— START Text block —

In the front-page story those two reporters produced, you could practically slice with a dull knife American military frustration over a war going terribly wrong, over an enemy (shades of Vietnam!) with "sanctuaries" for rest, recuperation, and rearming just over an ill-marked, half-existent border. You could practically taste the chagrin of the military that their war against... well you name it: terrorists, guerrillas, former Islamic fundamentalist allies, Afghan and Pakistani nationalists, and god knows who else... wasn't proceeding exactly swimmingly. You could practically reach out and be seared by their anger at the Pakistanis for continuing to take American bucks by the billions while playing their own game, rather than an American one, in the region.
If you were of a certain age, you could practically feel (shades of Vietnam again!) that eerily hopeful sense that the next step in spreading the war, the next escalation, could be the decisive one. Admittedly, these days no one talks (as they did in the Vietnam and Iraq years) about turning "corners" or reaching "tipping points," but you can practically hear those phrases anyway, or at least the mingled hope and desperation that always lurked behind them.
Take this sentence, for instance: "Even with the risks, military commanders say that using American Special Operations troops could bring an intelligence windfall, if militants were captured, brought back across the border into Afghanistan and interrogated." Can't you catch the familiar conviction that, when things are going badly, the answer is never "less," always "more," that just another decisive step or two and you'll be around that fateful corner?

— END Text block —
— START Records provided —

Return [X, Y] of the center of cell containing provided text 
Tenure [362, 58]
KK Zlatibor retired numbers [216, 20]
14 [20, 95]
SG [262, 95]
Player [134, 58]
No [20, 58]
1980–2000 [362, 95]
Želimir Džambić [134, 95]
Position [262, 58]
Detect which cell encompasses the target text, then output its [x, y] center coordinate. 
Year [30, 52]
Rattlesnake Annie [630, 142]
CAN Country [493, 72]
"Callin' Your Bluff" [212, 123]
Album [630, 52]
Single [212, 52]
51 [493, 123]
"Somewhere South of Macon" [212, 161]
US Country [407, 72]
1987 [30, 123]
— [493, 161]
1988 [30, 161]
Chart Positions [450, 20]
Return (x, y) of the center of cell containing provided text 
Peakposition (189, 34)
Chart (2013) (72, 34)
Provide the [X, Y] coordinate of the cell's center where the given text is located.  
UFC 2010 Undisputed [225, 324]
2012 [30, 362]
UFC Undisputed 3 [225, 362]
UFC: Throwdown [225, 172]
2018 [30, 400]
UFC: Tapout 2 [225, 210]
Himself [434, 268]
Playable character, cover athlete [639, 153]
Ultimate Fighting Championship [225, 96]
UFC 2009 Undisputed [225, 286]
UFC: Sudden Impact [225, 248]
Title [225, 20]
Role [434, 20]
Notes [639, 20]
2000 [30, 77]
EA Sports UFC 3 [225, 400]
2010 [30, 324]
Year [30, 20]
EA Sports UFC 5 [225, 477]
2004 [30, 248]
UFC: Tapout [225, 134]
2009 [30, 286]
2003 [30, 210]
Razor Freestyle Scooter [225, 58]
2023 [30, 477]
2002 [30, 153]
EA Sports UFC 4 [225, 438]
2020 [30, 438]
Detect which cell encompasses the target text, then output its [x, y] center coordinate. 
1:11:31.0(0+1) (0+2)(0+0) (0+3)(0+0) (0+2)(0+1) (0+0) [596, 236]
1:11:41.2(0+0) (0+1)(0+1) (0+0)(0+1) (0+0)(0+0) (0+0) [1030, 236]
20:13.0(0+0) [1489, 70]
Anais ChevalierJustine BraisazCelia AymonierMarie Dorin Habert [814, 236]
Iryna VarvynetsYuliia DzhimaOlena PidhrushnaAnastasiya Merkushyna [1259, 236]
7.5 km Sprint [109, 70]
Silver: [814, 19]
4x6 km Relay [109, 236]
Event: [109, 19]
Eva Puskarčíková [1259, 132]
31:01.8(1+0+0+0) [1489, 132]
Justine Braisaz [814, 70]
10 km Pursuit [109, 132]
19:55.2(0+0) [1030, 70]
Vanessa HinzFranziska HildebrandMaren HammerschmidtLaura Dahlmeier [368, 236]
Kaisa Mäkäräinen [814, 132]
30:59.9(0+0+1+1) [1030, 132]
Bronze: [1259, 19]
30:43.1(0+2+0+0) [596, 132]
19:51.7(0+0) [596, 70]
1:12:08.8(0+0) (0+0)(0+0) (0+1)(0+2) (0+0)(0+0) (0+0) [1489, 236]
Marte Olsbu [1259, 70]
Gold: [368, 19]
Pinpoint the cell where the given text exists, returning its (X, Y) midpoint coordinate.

— END Records provided —

To do:
(A) Does each statement agree with the war commentary? Answer yes or no for each and quote the words that settle it: (i) People today still talk openly about turning "corners" in the war. (ii) Military commanders say captured militants could be brought back into Afghanistan and interrogated. (iii) The Pakistanis are described as taking American money.
(B) Return the part of the war commentary that opens with the words containing "If you were" and closes with "lurked behind them.".
(C) Resume the war commentary from where it stops.
These lines aren't needed for any of this work.

Responses by task:
(A)
(i) No: "Admittedly, these days no one talks (as they did in the Vietnam and Iraq years) about turning "corners" or reaching "tipping points,""
(ii) Yes: "if militants were captured, brought back across the border into Afghanistan and interrogated."
(iii) Yes: "continuing to take American bucks by the billions"

(B)
If you were of a certain age, you could practically feel (shades of Vietnam again!) that eerily hopeful sense that the next step in spreading the war, the next escalation, could be the decisive one. Admittedly, these days no one talks (as they did in the Vietnam and Iraq years) about turning "corners" or reaching "tipping points," but you can practically hear those phrases anyway, or at least the mingled hope and desperation that always lurked behind them.

(C)
In this single New York Times piece (and other hints about cross-border operations), you can sense just how addictive war is for the war planners. Once you begin down the path of invasion and occupation, turning back is as difficult as an addict going cold turkey. With all the sober talk about year-end reviews in Afghanistan, about planning and "progress" (a word used nine times in the relatively brief, vetted "overview" of that review recently released by the White House), about future dates for drawdowns and present tactics, it's easy to forget that war is a drug. When you're high on it, your decisions undoubtedly look as rational, even practical, as the public language you tend to use to describe them. But don't believe it for a second.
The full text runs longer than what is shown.